━━ Records shown

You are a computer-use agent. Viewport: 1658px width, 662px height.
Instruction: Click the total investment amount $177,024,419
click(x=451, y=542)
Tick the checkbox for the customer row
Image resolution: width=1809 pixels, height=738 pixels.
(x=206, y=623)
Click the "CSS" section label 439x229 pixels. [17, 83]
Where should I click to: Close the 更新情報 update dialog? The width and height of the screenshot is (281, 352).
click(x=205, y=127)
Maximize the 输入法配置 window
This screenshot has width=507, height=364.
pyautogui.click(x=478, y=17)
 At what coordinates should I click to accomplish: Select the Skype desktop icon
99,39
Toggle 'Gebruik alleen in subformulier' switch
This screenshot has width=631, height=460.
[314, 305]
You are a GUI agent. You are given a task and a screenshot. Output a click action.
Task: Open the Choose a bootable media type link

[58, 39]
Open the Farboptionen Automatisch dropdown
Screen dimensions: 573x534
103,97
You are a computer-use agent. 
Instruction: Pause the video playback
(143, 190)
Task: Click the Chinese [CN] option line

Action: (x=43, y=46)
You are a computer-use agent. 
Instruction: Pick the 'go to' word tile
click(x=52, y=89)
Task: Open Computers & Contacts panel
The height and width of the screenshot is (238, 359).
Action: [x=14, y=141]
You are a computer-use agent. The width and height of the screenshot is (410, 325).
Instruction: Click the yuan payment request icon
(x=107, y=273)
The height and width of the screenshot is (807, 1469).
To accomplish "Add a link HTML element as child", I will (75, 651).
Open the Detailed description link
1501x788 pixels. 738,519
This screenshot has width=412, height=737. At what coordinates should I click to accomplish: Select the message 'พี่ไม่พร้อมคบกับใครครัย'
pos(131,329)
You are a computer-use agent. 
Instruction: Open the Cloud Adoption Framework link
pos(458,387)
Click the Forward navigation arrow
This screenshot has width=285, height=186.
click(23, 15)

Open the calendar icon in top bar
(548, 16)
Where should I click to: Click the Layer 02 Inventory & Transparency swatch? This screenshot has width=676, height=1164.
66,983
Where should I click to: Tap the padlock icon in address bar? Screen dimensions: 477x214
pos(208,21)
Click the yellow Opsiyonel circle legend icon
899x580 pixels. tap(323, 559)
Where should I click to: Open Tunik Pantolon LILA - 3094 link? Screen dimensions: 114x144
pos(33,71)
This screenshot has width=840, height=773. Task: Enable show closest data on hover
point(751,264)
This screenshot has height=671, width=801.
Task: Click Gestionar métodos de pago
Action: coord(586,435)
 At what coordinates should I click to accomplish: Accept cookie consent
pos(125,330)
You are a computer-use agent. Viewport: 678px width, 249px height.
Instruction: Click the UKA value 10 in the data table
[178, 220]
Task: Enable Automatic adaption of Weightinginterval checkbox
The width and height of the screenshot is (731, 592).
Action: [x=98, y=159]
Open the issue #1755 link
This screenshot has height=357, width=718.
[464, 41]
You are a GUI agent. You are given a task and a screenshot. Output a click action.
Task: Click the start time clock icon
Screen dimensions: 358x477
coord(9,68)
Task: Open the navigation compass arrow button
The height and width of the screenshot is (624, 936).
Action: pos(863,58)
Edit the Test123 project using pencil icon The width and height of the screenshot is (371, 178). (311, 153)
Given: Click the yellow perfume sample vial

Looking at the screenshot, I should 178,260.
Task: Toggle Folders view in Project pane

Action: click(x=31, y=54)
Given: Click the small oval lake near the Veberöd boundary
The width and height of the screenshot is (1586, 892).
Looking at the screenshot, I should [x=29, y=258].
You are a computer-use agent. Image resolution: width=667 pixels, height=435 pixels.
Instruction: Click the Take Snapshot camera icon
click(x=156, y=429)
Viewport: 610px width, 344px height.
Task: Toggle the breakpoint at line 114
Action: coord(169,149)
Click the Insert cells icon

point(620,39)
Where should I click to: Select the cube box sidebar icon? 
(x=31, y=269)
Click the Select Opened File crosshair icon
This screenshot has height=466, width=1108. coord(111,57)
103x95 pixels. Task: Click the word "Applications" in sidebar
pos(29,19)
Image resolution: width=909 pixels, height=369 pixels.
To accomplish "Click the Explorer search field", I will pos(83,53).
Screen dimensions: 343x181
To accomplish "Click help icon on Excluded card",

━━━━

Would you please print every record exactly as written?

You are a computer-use agent. Viewport: 1658px width, 662px height.
Instruction: Click the total investment amount $177,024,419
click(x=451, y=542)
Tick the checkbox for the customer row
Image resolution: width=1809 pixels, height=738 pixels.
(x=206, y=623)
Click the "CSS" section label 439x229 pixels. [17, 83]
Where should I click to: Close the 更新情報 update dialog? The width and height of the screenshot is (281, 352).
click(x=205, y=127)
Maximize the 输入法配置 window
This screenshot has width=507, height=364.
pyautogui.click(x=478, y=17)
 At what coordinates should I click to accomplish: Select the Skype desktop icon
99,39
Toggle 'Gebruik alleen in subformulier' switch
This screenshot has width=631, height=460.
[314, 305]
You are a GUI agent. You are given a task and a screenshot. Output a click action.
Task: Open the Choose a bootable media type link

[58, 39]
Open the Farboptionen Automatisch dropdown
Screen dimensions: 573x534
103,97
You are a computer-use agent. 
Instruction: Pause the video playback
(143, 190)
Task: Click the Chinese [CN] option line

Action: (x=43, y=46)
You are a computer-use agent. 
Instruction: Pick the 'go to' word tile
click(x=52, y=89)
Task: Open Computers & Contacts panel
The height and width of the screenshot is (238, 359).
Action: [x=14, y=141]
You are a computer-use agent. The width and height of the screenshot is (410, 325).
Instruction: Click the yuan payment request icon
(x=107, y=273)
The height and width of the screenshot is (807, 1469).
To accomplish "Add a link HTML element as child", I will (75, 651).
Open the Detailed description link
1501x788 pixels. 738,519
This screenshot has width=412, height=737. At what coordinates should I click to accomplish: Select the message 'พี่ไม่พร้อมคบกับใครครัย'
pos(131,329)
You are a computer-use agent. 
Instruction: Open the Cloud Adoption Framework link
pos(458,387)
Click the Forward navigation arrow
This screenshot has width=285, height=186.
click(23, 15)

Open the calendar icon in top bar
(548, 16)
Where should I click to: Click the Layer 02 Inventory & Transparency swatch? This screenshot has width=676, height=1164.
66,983
Where should I click to: Tap the padlock icon in address bar? Screen dimensions: 477x214
pos(208,21)
Click the yellow Opsiyonel circle legend icon
899x580 pixels. tap(323, 559)
Where should I click to: Open Tunik Pantolon LILA - 3094 link? Screen dimensions: 114x144
pos(33,71)
This screenshot has width=840, height=773. Task: Enable show closest data on hover
point(751,264)
This screenshot has height=671, width=801.
Task: Click Gestionar métodos de pago
Action: coord(586,435)
 At what coordinates should I click to accomplish: Accept cookie consent
pos(125,330)
You are a computer-use agent. Viewport: 678px width, 249px height.
Instruction: Click the UKA value 10 in the data table
[178, 220]
Task: Enable Automatic adaption of Weightinginterval checkbox
The width and height of the screenshot is (731, 592).
Action: [x=98, y=159]
Open the issue #1755 link
This screenshot has height=357, width=718.
[464, 41]
You are a GUI agent. You are given a task and a screenshot. Output a click action.
Task: Click the start time clock icon
Screen dimensions: 358x477
coord(9,68)
Task: Open the navigation compass arrow button
The height and width of the screenshot is (624, 936).
Action: pos(863,58)
Edit the Test123 project using pencil icon The width and height of the screenshot is (371, 178). (311, 153)
Given: Click the yellow perfume sample vial

Looking at the screenshot, I should 178,260.
Task: Toggle Folders view in Project pane

Action: click(x=31, y=54)
Given: Click the small oval lake near the Veberöd boundary
The width and height of the screenshot is (1586, 892).
Looking at the screenshot, I should [x=29, y=258].
You are a computer-use agent. Image resolution: width=667 pixels, height=435 pixels.
Instruction: Click the Take Snapshot camera icon
click(x=156, y=429)
Viewport: 610px width, 344px height.
Task: Toggle the breakpoint at line 114
Action: coord(169,149)
Click the Insert cells icon

point(620,39)
Where should I click to: Select the cube box sidebar icon? 
(x=31, y=269)
Click the Select Opened File crosshair icon
This screenshot has height=466, width=1108. coord(111,57)
103x95 pixels. Task: Click the word "Applications" in sidebar
pos(29,19)
Image resolution: width=909 pixels, height=369 pixels.
To accomplish "Click the Explorer search field", I will pos(83,53).
Screen dimensions: 343x181
To accomplish "Click help icon on Excluded card",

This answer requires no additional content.